Why is the voltage across a capacitor and the current across an inductor continuous?

Question

Why is the voltage across a capacitor (as a function of time) continuous? Why is the current across an inductor (as a function of time) continuous?

Answer 1

If the voltage across a capacitor was discontinuous the charge on the capacitor would be discontinuous which would mean a transfer of charge in an infinitely short period of time i.e. an infinite current.

A similar argument applies for an inductor except this time a discontinuous change in the current would imply an infinite rate of change of current which for an inductor would mean an infinite induced emf opposing the change producing it.

Answer 2

Farcher's answer is correct, but I would like to expand a bit on a point that is frequently unclear to students.

Circuit theory deals with mathematical models of electric circuits and elements. For circuit theory, a capacitor is a two-terminal element defined by the constitutive relationship

$$i = C\frac{\mathrm{d} v}{\mathrm{d} t},$$

where $C$ is the capacitance, $v$ the voltage across the capacitor terminals, and $i$ the current crossing the capacitor.

In the definition above, there is something missing: what kind of functions are $v$ and $i$? The common, implicit, assumption is that $v$ and $i$ are real functions of real variable of whatever type needed for the above equation to make mathematical sense. In this case, if $v$ is differentiable at time $t$ – for the above equation to make sense – it should be continuous at $t$ too, for a a well-known theorem of mathematical analysis.

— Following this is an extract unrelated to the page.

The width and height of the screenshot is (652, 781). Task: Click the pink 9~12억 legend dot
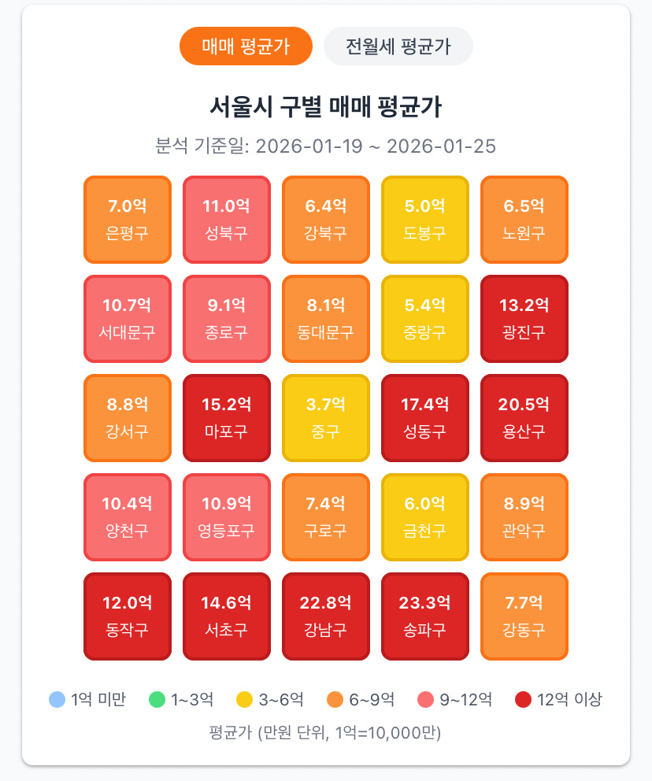click(x=425, y=699)
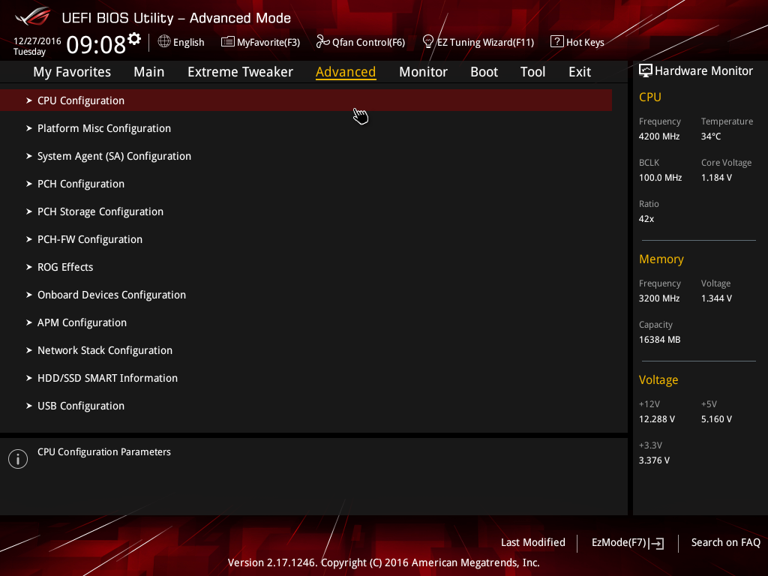Screen dimensions: 768x576
Task: Click Search on FAQ link
Action: click(725, 543)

However, we can allow for possible discontinuous voltages if we extend the relationship to distributions. Such an extension can be convenient in certain cases, but of course one should be cautious in the interpretation of the results. Another generalization that is frequently employed in circuit theory is that of considering $v$ and $i$ as complex-valued functions (or distributions).

Answer 3

Capacitors and Inductors store energy into EM fields. The question - "Why are currents in inductors and (change in) voltage across capacitors change "continuously"?" could be rephrased as "Why can't they change discontinuously/abruptly?"

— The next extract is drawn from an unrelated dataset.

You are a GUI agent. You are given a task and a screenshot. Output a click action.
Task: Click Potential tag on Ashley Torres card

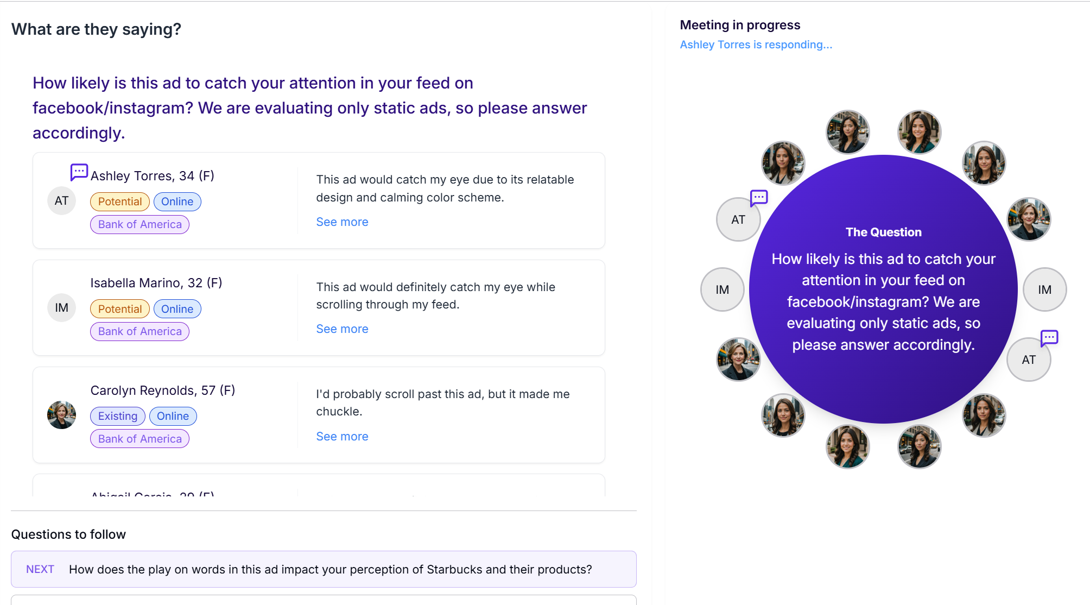120,201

A straightforward answer is that it is physically impossible to do so. [Please, don't be misguided by the math of it; they are just models reflecting the physical truth within. The equations are definitely using calculus on single variable continuous functions. Devices like capacitors and inductors are engineered to leverage these physical phenomena.]

Let me explain.

Firstly, let's assume there is a non-uniform charge distribution. Then, it is imperative that there will be an associated Electric field. Unequivocally, an increase in charges leads to increase in this field's intensity (regardless of the geometric configuration). The proportionality with which it happens is 'capacitance'. It captures the geometric information of structure (and no more). $$Q = CV$$

Second, let's assume looping current flowing. With it comes Mag flux. (What's flux? say, a small current segment exudes a Mag field; these segments when arranged as a loop, their mag field "interlace" upon each other.) Similar to above, an increment to current will effect in more dense mag flux. This proportionality is captured in 'inductance'. Yet again, a purely geometrical concept.

$$\Phi = LI$$

These devices utilize EM fields. EM fields are causal and dynamic in nature. They undergo time retardation. To have "discontinuous" characteristics, one has to have infinite charge separation or send a charge moving at infinite velocity. It is possible to do this at a "very large" magnitude, but not exactly beyond it. Furthermore, physical laws basing such EM dynamics like conservation and continuum of charge prohibits any-other vacuous point discontinuities; charge cannot occur somewhere magically and must be physically transported.

PS: I admit this answer is still lacking some rigorous mathematical explanation. This is just due to my own lack of knowledge.